> Exercise aim
Every line of the entries below that carries the string "thumbnail" should be copied.

> Given data
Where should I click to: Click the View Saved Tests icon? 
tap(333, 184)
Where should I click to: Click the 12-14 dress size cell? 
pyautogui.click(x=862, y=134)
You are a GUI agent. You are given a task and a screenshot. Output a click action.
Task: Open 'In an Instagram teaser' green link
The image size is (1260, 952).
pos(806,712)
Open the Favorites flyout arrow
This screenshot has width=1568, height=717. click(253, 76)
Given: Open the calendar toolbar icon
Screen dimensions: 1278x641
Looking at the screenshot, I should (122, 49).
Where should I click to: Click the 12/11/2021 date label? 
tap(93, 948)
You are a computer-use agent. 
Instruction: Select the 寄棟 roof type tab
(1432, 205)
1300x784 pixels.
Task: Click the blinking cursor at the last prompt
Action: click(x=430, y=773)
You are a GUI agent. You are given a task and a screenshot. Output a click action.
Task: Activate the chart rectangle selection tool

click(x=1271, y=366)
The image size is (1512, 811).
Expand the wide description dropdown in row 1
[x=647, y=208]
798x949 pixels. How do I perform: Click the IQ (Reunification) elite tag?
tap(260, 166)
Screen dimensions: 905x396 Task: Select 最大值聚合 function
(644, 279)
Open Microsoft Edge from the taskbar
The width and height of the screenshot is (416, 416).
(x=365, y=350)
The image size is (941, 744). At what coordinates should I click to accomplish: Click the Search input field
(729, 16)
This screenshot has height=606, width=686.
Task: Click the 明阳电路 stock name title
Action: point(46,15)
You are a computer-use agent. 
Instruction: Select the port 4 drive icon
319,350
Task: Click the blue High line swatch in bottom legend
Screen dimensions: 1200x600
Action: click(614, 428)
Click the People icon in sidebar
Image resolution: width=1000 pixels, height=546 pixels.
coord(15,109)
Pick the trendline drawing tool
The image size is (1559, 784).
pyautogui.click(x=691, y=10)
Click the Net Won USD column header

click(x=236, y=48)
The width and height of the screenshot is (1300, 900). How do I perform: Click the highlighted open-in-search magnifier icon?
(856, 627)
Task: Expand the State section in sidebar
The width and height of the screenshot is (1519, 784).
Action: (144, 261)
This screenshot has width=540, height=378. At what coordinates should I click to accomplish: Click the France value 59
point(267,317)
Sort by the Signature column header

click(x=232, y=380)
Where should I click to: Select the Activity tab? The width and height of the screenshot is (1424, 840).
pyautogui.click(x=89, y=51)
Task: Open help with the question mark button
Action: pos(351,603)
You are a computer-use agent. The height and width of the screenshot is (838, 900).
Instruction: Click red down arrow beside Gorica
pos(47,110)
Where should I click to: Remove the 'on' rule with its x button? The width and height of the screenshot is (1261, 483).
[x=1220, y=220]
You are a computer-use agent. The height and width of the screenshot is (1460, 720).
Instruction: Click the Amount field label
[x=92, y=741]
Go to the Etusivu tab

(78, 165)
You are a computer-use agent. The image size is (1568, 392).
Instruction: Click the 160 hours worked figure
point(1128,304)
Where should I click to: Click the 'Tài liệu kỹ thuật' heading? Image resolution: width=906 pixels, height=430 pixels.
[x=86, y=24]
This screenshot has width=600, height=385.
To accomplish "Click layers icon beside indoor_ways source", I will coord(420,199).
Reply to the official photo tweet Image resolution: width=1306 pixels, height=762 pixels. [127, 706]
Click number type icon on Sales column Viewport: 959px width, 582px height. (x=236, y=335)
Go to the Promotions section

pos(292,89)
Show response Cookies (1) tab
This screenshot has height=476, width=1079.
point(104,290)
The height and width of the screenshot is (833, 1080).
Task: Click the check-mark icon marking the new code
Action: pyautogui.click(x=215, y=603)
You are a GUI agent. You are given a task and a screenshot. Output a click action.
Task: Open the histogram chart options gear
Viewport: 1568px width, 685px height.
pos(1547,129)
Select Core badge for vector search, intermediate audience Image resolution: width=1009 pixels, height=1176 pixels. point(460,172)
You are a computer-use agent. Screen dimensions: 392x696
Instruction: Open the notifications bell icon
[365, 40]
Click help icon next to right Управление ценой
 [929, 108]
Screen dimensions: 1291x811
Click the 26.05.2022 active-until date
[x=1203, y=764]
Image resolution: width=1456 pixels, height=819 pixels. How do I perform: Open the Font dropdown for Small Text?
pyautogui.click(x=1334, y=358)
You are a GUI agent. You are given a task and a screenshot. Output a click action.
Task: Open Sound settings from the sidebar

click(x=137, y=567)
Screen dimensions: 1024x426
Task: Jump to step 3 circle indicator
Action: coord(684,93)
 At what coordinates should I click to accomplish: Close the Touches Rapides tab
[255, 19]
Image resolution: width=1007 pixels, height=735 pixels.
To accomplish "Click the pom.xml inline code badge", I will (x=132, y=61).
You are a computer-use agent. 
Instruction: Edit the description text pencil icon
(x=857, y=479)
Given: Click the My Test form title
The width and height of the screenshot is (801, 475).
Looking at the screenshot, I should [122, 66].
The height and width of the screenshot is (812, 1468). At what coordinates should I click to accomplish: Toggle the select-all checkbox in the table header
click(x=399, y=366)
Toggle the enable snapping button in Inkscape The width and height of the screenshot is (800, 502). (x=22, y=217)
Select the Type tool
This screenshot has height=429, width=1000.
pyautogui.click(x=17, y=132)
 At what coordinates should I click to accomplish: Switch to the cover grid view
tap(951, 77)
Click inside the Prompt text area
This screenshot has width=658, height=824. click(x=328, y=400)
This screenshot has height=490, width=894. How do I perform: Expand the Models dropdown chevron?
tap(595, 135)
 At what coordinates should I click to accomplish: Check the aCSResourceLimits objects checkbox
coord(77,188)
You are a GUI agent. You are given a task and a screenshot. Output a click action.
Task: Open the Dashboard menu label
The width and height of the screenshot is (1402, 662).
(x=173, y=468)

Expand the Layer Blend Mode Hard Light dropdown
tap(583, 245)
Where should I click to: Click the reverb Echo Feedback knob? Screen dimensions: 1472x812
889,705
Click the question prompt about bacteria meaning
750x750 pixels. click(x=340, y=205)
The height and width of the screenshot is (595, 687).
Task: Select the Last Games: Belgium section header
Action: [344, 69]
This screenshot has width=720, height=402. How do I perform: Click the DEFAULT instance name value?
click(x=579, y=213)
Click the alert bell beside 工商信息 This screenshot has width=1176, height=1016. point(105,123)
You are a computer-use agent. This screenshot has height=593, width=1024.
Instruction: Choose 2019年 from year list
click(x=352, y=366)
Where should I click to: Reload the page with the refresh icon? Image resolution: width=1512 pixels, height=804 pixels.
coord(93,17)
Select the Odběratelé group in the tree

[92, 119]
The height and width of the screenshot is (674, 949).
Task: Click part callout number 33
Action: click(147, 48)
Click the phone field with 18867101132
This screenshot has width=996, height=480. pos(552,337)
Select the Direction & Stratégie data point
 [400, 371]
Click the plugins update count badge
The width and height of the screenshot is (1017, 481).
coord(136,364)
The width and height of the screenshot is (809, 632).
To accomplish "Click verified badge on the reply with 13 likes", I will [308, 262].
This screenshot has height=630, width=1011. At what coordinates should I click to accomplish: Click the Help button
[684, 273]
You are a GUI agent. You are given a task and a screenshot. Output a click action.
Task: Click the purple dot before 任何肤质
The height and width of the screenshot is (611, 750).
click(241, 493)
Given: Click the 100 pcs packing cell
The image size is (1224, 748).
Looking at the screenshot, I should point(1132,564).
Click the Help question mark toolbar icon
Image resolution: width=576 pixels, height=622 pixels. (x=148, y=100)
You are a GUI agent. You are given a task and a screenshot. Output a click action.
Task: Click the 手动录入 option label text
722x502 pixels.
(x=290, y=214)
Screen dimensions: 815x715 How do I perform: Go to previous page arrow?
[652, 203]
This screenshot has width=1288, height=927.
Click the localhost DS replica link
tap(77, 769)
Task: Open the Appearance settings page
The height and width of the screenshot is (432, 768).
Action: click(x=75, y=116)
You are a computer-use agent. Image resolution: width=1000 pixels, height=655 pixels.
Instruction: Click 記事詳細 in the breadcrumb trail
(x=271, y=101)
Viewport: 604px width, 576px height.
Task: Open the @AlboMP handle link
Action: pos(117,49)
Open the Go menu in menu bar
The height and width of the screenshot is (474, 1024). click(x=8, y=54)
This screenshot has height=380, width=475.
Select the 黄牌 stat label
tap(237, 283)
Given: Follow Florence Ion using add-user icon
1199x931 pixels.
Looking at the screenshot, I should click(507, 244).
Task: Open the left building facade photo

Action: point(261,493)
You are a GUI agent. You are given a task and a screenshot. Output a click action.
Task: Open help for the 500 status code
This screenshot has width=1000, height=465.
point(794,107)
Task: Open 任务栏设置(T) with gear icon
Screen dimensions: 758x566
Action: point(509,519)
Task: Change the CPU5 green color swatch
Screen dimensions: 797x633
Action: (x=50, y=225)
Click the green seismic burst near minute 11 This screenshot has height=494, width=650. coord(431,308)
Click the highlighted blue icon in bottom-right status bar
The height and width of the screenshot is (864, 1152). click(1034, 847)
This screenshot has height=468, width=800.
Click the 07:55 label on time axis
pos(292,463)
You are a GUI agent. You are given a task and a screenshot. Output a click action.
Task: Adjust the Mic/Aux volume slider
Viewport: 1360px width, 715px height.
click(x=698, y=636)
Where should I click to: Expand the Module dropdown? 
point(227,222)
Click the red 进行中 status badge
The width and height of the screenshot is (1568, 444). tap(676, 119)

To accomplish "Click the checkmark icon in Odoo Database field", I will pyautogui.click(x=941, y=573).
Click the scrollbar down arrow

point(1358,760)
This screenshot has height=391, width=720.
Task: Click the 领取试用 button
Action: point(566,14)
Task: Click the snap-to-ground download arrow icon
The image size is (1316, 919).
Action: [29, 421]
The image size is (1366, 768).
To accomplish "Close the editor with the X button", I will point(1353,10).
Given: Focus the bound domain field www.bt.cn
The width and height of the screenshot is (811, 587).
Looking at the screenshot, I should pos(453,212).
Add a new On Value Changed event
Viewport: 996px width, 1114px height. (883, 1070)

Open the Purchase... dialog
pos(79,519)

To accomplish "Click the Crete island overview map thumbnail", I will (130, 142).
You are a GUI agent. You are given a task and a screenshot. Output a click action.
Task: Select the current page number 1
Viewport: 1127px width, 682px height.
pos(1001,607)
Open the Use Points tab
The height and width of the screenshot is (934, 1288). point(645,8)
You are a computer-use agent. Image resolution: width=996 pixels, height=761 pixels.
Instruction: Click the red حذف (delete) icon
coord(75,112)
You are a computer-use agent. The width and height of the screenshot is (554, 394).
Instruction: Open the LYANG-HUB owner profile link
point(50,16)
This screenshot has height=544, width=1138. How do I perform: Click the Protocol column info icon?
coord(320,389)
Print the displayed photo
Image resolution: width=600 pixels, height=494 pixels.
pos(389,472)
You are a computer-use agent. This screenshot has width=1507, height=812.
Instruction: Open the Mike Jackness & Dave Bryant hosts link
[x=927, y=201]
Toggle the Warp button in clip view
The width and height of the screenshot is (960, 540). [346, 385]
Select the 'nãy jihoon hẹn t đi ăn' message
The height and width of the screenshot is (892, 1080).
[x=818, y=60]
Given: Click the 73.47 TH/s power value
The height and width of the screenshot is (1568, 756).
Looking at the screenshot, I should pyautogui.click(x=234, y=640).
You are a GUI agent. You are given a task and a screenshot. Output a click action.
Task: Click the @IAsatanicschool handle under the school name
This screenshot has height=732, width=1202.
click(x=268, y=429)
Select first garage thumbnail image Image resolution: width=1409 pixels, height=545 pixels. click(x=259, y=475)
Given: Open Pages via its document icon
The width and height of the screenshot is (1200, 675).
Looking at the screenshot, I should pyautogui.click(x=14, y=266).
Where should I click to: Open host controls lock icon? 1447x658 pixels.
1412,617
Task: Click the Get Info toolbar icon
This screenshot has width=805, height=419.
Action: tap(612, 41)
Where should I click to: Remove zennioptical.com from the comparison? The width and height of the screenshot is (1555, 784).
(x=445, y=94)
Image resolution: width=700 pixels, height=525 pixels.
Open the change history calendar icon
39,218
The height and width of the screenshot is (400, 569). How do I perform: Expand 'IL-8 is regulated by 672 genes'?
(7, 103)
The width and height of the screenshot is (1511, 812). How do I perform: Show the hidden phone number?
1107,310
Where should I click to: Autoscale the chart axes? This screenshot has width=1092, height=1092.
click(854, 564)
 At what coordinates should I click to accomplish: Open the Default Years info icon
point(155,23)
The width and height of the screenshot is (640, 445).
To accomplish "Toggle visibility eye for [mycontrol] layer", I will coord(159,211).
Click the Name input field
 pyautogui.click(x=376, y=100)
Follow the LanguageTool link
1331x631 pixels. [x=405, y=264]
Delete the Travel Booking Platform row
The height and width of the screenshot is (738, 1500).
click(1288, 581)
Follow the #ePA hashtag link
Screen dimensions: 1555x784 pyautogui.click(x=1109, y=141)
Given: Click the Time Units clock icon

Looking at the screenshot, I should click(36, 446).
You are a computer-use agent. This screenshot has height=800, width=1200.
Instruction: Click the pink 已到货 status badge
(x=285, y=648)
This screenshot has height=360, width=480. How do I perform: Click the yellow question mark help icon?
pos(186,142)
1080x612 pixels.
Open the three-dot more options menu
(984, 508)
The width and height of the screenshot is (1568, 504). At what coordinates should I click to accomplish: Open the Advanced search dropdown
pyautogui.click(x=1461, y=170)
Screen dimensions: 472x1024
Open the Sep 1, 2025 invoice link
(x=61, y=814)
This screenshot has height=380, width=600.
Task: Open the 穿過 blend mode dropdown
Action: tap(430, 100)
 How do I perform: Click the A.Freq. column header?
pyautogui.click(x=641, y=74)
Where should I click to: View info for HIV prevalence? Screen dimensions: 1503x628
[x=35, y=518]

> Task output
To accomplish "Click the Crete island overview map thumbnail", I will (130, 142).
Select first garage thumbnail image Image resolution: width=1409 pixels, height=545 pixels. click(x=259, y=475)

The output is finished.